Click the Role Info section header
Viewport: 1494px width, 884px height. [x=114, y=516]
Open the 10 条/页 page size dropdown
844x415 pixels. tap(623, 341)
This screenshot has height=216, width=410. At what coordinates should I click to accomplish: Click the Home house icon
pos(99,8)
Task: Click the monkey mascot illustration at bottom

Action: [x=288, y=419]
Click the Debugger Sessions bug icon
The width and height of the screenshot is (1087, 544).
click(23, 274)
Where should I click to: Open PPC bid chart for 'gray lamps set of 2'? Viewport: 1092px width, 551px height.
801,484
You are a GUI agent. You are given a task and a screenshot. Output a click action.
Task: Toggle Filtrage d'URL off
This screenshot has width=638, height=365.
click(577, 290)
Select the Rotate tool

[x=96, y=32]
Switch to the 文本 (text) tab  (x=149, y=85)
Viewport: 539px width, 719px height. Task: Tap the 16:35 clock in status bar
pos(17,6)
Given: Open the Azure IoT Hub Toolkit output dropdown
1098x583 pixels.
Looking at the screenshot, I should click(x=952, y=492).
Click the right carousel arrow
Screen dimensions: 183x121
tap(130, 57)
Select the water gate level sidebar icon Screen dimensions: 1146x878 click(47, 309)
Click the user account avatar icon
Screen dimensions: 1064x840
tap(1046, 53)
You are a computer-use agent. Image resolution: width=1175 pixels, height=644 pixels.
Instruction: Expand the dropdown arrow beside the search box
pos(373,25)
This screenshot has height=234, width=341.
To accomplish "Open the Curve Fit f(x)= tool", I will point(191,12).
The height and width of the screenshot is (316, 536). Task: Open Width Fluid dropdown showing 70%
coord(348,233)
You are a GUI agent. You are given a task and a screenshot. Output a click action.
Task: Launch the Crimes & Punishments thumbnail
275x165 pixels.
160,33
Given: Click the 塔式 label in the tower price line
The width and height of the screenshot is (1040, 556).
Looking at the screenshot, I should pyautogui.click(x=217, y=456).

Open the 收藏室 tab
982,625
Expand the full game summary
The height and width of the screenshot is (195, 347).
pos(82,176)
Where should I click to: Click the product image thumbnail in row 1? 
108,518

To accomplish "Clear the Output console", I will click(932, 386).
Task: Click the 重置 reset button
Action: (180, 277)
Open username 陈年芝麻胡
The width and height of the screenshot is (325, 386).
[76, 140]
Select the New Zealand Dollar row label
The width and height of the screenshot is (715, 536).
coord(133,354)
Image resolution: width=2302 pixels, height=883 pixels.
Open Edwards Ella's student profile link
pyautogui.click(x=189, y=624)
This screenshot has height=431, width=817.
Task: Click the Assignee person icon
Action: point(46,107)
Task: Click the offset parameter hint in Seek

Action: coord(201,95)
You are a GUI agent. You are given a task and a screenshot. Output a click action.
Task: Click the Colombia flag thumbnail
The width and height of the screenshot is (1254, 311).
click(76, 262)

════════════════════

> What you have to do
Output all of the data again. Match it exactly.

> Result of the task
Click the Role Info section header
Viewport: 1494px width, 884px height. [x=114, y=516]
Open the 10 条/页 page size dropdown
844x415 pixels. tap(623, 341)
This screenshot has height=216, width=410. At what coordinates should I click to accomplish: Click the Home house icon
pos(99,8)
Task: Click the monkey mascot illustration at bottom

Action: [x=288, y=419]
Click the Debugger Sessions bug icon
The width and height of the screenshot is (1087, 544).
click(23, 274)
Where should I click to: Open PPC bid chart for 'gray lamps set of 2'? Viewport: 1092px width, 551px height.
801,484
You are a GUI agent. You are given a task and a screenshot. Output a click action.
Task: Toggle Filtrage d'URL off
This screenshot has width=638, height=365.
click(577, 290)
Select the Rotate tool

[x=96, y=32]
Switch to the 文本 (text) tab  (x=149, y=85)
Viewport: 539px width, 719px height. Task: Tap the 16:35 clock in status bar
pos(17,6)
Given: Open the Azure IoT Hub Toolkit output dropdown
1098x583 pixels.
Looking at the screenshot, I should click(x=952, y=492).
Click the right carousel arrow
Screen dimensions: 183x121
tap(130, 57)
Select the water gate level sidebar icon Screen dimensions: 1146x878 click(47, 309)
Click the user account avatar icon
Screen dimensions: 1064x840
tap(1046, 53)
You are a computer-use agent. Image resolution: width=1175 pixels, height=644 pixels.
Instruction: Expand the dropdown arrow beside the search box
pos(373,25)
This screenshot has height=234, width=341.
To accomplish "Open the Curve Fit f(x)= tool", I will point(191,12).
The height and width of the screenshot is (316, 536). Task: Open Width Fluid dropdown showing 70%
coord(348,233)
You are a GUI agent. You are given a task and a screenshot. Output a click action.
Task: Launch the Crimes & Punishments thumbnail
275x165 pixels.
160,33
Given: Click the 塔式 label in the tower price line
The width and height of the screenshot is (1040, 556).
Looking at the screenshot, I should pyautogui.click(x=217, y=456).

Open the 收藏室 tab
982,625
Expand the full game summary
The height and width of the screenshot is (195, 347).
pos(82,176)
Where should I click to: Click the product image thumbnail in row 1? 
108,518

To accomplish "Clear the Output console", I will click(932, 386).
Task: Click the 重置 reset button
Action: (180, 277)
Open username 陈年芝麻胡
The width and height of the screenshot is (325, 386).
[76, 140]
Select the New Zealand Dollar row label
The width and height of the screenshot is (715, 536).
coord(133,354)
Image resolution: width=2302 pixels, height=883 pixels.
Open Edwards Ella's student profile link
pyautogui.click(x=189, y=624)
This screenshot has height=431, width=817.
Task: Click the Assignee person icon
Action: point(46,107)
Task: Click the offset parameter hint in Seek

Action: coord(201,95)
You are a GUI agent. You are given a task and a screenshot. Output a click action.
Task: Click the Colombia flag thumbnail
The width and height of the screenshot is (1254, 311).
click(76, 262)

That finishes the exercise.